Target position records:

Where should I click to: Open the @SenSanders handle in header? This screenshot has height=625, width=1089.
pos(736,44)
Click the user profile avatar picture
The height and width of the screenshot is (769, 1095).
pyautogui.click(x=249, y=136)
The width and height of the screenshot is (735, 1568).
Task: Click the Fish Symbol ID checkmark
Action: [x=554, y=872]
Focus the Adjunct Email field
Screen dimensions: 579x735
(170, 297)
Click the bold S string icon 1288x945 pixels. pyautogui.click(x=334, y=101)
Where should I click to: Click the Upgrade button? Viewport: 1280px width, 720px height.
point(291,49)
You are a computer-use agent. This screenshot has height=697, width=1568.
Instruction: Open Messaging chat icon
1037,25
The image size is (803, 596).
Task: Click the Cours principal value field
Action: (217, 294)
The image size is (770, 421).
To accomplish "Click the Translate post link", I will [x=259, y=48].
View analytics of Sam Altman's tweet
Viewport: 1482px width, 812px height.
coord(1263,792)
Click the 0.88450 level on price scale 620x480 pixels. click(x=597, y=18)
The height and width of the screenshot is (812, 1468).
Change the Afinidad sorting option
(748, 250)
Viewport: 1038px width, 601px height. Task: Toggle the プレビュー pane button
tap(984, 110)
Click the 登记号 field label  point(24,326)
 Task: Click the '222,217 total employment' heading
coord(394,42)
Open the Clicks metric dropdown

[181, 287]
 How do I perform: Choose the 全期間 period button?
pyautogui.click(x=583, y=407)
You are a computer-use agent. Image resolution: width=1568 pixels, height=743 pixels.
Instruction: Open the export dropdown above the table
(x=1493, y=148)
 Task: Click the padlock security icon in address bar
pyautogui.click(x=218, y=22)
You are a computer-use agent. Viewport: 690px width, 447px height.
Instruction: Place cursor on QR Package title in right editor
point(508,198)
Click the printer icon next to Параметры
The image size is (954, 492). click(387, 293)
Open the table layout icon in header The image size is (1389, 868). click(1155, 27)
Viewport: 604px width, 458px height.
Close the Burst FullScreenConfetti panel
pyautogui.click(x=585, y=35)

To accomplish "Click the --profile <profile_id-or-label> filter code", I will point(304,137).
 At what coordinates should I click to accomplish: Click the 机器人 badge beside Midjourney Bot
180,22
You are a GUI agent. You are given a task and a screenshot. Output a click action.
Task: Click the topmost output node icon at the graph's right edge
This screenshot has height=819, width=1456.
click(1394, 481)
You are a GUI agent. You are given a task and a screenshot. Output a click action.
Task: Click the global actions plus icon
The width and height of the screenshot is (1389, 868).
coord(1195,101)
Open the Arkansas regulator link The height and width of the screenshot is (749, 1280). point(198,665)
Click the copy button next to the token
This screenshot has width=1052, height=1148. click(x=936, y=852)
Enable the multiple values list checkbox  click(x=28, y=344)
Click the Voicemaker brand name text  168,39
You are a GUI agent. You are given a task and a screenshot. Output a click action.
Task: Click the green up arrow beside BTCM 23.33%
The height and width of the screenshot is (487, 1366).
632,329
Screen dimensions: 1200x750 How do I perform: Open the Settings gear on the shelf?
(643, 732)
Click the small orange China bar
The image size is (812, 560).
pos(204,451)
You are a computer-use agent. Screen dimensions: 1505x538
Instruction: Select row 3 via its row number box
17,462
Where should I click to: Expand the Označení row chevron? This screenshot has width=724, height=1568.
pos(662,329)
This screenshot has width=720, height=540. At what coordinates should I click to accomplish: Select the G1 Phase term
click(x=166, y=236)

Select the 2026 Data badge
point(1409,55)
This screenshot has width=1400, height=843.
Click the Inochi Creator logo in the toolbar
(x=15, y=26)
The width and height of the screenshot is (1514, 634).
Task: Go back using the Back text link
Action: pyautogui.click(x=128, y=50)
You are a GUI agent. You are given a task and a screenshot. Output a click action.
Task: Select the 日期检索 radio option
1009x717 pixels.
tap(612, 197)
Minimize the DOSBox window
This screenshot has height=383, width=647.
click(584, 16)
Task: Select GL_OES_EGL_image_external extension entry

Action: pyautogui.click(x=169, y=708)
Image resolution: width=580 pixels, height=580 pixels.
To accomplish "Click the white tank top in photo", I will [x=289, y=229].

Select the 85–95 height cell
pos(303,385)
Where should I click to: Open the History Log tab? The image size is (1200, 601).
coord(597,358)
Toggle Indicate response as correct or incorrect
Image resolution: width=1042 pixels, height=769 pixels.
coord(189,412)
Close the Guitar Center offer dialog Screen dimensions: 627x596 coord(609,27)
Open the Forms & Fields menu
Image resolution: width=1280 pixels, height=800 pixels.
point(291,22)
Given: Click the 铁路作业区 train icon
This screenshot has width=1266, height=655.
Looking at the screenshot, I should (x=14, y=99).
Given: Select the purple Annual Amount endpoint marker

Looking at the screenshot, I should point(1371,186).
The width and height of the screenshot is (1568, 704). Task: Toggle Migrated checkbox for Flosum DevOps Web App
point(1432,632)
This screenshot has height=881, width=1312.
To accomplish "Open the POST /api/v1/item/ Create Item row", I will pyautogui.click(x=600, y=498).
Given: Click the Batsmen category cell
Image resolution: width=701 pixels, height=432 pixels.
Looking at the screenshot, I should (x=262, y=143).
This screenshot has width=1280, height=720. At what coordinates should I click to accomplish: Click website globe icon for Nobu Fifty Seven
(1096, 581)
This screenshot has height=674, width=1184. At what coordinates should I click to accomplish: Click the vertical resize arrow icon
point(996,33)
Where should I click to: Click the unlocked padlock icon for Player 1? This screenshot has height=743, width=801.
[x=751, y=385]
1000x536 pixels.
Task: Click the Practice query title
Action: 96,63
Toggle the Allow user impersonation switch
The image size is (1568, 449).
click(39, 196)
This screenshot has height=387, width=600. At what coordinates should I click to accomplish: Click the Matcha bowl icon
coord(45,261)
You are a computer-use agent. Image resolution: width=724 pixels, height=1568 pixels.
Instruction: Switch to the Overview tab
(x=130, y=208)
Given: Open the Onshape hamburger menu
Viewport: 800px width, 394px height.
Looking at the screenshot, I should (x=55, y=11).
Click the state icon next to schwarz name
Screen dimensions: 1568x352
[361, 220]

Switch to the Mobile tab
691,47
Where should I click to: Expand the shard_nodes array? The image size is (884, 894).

* JOB: Reproduce the entire listing above verbatim, line for line.

* CORRECT ANSWER:
Where should I click to: Open the @SenSanders handle in header? This screenshot has height=625, width=1089.
pos(736,44)
Click the user profile avatar picture
The height and width of the screenshot is (769, 1095).
pyautogui.click(x=249, y=136)
The width and height of the screenshot is (735, 1568).
Task: Click the Fish Symbol ID checkmark
Action: [x=554, y=872]
Focus the Adjunct Email field
Screen dimensions: 579x735
(170, 297)
Click the bold S string icon 1288x945 pixels. pyautogui.click(x=334, y=101)
Where should I click to: Click the Upgrade button? Viewport: 1280px width, 720px height.
point(291,49)
You are a computer-use agent. This screenshot has height=697, width=1568.
Instruction: Open Messaging chat icon
1037,25
The image size is (803, 596).
Task: Click the Cours principal value field
Action: (217, 294)
The image size is (770, 421).
To accomplish "Click the Translate post link", I will [x=259, y=48].
View analytics of Sam Altman's tweet
Viewport: 1482px width, 812px height.
coord(1263,792)
Click the 0.88450 level on price scale 620x480 pixels. click(x=597, y=18)
The height and width of the screenshot is (812, 1468).
Change the Afinidad sorting option
(748, 250)
Viewport: 1038px width, 601px height. Task: Toggle the プレビュー pane button
tap(984, 110)
Click the 登记号 field label  point(24,326)
 Task: Click the '222,217 total employment' heading
coord(394,42)
Open the Clicks metric dropdown

[181, 287]
 How do I perform: Choose the 全期間 period button?
pyautogui.click(x=583, y=407)
You are a computer-use agent. Image resolution: width=1568 pixels, height=743 pixels.
Instruction: Open the export dropdown above the table
(x=1493, y=148)
 Task: Click the padlock security icon in address bar
pyautogui.click(x=218, y=22)
You are a computer-use agent. Viewport: 690px width, 447px height.
Instruction: Place cursor on QR Package title in right editor
point(508,198)
Click the printer icon next to Параметры
The image size is (954, 492). click(387, 293)
Open the table layout icon in header The image size is (1389, 868). click(1155, 27)
Viewport: 604px width, 458px height.
Close the Burst FullScreenConfetti panel
pyautogui.click(x=585, y=35)

To accomplish "Click the --profile <profile_id-or-label> filter code", I will point(304,137).
 At what coordinates should I click to accomplish: Click the 机器人 badge beside Midjourney Bot
180,22
You are a GUI agent. You are given a task and a screenshot. Output a click action.
Task: Click the topmost output node icon at the graph's right edge
This screenshot has height=819, width=1456.
click(1394, 481)
You are a GUI agent. You are given a task and a screenshot. Output a click action.
Task: Click the global actions plus icon
The width and height of the screenshot is (1389, 868).
coord(1195,101)
Open the Arkansas regulator link The height and width of the screenshot is (749, 1280). point(198,665)
Click the copy button next to the token
This screenshot has width=1052, height=1148. click(x=936, y=852)
Enable the multiple values list checkbox  click(x=28, y=344)
Click the Voicemaker brand name text  168,39
You are a GUI agent. You are given a task and a screenshot. Output a click action.
Task: Click the green up arrow beside BTCM 23.33%
The height and width of the screenshot is (487, 1366).
632,329
Screen dimensions: 1200x750 How do I perform: Open the Settings gear on the shelf?
(643, 732)
Click the small orange China bar
The image size is (812, 560).
pos(204,451)
You are a computer-use agent. Screen dimensions: 1505x538
Instruction: Select row 3 via its row number box
17,462
Where should I click to: Expand the Označení row chevron? This screenshot has width=724, height=1568.
pos(662,329)
This screenshot has width=720, height=540. At what coordinates should I click to accomplish: Select the G1 Phase term
click(x=166, y=236)

Select the 2026 Data badge
point(1409,55)
This screenshot has width=1400, height=843.
Click the Inochi Creator logo in the toolbar
(x=15, y=26)
The width and height of the screenshot is (1514, 634).
Task: Go back using the Back text link
Action: pyautogui.click(x=128, y=50)
You are a GUI agent. You are given a task and a screenshot. Output a click action.
Task: Select the 日期检索 radio option
1009x717 pixels.
tap(612, 197)
Minimize the DOSBox window
This screenshot has height=383, width=647.
click(584, 16)
Task: Select GL_OES_EGL_image_external extension entry

Action: pyautogui.click(x=169, y=708)
Image resolution: width=580 pixels, height=580 pixels.
To accomplish "Click the white tank top in photo", I will [x=289, y=229].

Select the 85–95 height cell
pos(303,385)
Where should I click to: Open the History Log tab? The image size is (1200, 601).
coord(597,358)
Toggle Indicate response as correct or incorrect
Image resolution: width=1042 pixels, height=769 pixels.
coord(189,412)
Close the Guitar Center offer dialog Screen dimensions: 627x596 coord(609,27)
Open the Forms & Fields menu
Image resolution: width=1280 pixels, height=800 pixels.
point(291,22)
Given: Click the 铁路作业区 train icon
This screenshot has width=1266, height=655.
Looking at the screenshot, I should (x=14, y=99).
Given: Select the purple Annual Amount endpoint marker

Looking at the screenshot, I should point(1371,186).
The width and height of the screenshot is (1568, 704). Task: Toggle Migrated checkbox for Flosum DevOps Web App
point(1432,632)
This screenshot has height=881, width=1312.
To accomplish "Open the POST /api/v1/item/ Create Item row", I will pyautogui.click(x=600, y=498).
Given: Click the Batsmen category cell
Image resolution: width=701 pixels, height=432 pixels.
Looking at the screenshot, I should (x=262, y=143).
This screenshot has width=1280, height=720. At what coordinates should I click to accomplish: Click website globe icon for Nobu Fifty Seven
(1096, 581)
This screenshot has height=674, width=1184. At what coordinates should I click to accomplish: Click the vertical resize arrow icon
point(996,33)
Where should I click to: Click the unlocked padlock icon for Player 1? This screenshot has height=743, width=801.
[x=751, y=385]
1000x536 pixels.
Task: Click the Practice query title
Action: 96,63
Toggle the Allow user impersonation switch
The image size is (1568, 449).
click(39, 196)
This screenshot has height=387, width=600. At what coordinates should I click to accomplish: Click the Matcha bowl icon
coord(45,261)
You are a computer-use agent. Image resolution: width=724 pixels, height=1568 pixels.
Instruction: Switch to the Overview tab
(x=130, y=208)
Given: Open the Onshape hamburger menu
Viewport: 800px width, 394px height.
Looking at the screenshot, I should (x=55, y=11).
Click the state icon next to schwarz name
Screen dimensions: 1568x352
[361, 220]

Switch to the Mobile tab
691,47
Where should I click to: Expand the shard_nodes array? The image size is (884, 894).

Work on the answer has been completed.